> [EXERCISE PROMPT]:
From the records, pick out and copy each line containing "will".

[Entries taken from a collection]

----

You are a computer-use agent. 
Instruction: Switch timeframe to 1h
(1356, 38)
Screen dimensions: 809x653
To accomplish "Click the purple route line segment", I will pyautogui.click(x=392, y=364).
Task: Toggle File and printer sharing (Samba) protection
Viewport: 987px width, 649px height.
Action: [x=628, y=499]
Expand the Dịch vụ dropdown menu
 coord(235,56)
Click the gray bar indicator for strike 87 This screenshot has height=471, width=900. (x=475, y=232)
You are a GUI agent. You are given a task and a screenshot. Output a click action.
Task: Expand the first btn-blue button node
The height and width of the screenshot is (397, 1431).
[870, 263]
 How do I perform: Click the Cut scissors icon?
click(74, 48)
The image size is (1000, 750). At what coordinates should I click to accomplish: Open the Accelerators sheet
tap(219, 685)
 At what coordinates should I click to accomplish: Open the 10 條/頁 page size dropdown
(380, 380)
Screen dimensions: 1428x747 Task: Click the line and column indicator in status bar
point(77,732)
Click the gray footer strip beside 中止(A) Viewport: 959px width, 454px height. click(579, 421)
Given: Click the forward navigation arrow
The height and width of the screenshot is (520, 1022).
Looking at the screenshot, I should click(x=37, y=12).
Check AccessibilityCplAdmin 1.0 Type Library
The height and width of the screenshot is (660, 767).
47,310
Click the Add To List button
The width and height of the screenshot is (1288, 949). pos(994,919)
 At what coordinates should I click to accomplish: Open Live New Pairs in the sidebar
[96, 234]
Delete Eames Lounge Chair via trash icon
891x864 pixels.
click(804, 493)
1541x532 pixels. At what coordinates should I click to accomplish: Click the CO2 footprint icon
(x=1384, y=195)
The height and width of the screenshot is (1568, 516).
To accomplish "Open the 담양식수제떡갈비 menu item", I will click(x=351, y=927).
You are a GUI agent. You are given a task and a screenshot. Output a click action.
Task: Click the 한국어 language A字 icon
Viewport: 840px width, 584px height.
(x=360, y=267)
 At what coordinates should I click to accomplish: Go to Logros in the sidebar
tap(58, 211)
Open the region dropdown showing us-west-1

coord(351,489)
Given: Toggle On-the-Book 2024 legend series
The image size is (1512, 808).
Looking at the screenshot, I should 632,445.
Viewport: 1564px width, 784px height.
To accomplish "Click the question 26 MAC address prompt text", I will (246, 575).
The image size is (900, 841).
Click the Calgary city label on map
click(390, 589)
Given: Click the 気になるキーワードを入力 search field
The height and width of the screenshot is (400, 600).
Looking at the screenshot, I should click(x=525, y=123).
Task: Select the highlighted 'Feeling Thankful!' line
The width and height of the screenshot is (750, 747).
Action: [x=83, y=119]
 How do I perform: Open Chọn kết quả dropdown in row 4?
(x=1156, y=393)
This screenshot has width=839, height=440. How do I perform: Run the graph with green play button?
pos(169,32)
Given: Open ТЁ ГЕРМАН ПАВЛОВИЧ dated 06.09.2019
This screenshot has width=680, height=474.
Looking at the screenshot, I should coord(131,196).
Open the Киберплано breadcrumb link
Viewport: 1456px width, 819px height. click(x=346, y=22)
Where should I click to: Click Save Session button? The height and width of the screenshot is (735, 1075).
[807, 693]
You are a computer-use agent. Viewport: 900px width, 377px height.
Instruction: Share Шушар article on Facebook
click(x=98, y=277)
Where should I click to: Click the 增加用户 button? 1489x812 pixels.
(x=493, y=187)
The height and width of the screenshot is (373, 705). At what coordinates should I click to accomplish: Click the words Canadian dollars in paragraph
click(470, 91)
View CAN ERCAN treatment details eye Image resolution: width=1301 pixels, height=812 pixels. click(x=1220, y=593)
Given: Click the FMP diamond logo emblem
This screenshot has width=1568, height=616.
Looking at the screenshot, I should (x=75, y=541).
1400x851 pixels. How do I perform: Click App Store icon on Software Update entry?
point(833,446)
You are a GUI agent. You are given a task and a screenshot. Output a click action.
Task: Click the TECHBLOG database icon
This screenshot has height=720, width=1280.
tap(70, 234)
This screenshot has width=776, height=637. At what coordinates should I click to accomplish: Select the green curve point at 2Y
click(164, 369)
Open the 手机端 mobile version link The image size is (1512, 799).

----

> [SOLUTION FOR THIS TASK]:
To accomplish "Click the purple route line segment", I will pyautogui.click(x=392, y=364).
To accomplish "Open the 담양식수제떡갈비 menu item", I will click(x=351, y=927).
To accomplish "Click the question 26 MAC address prompt text", I will (246, 575).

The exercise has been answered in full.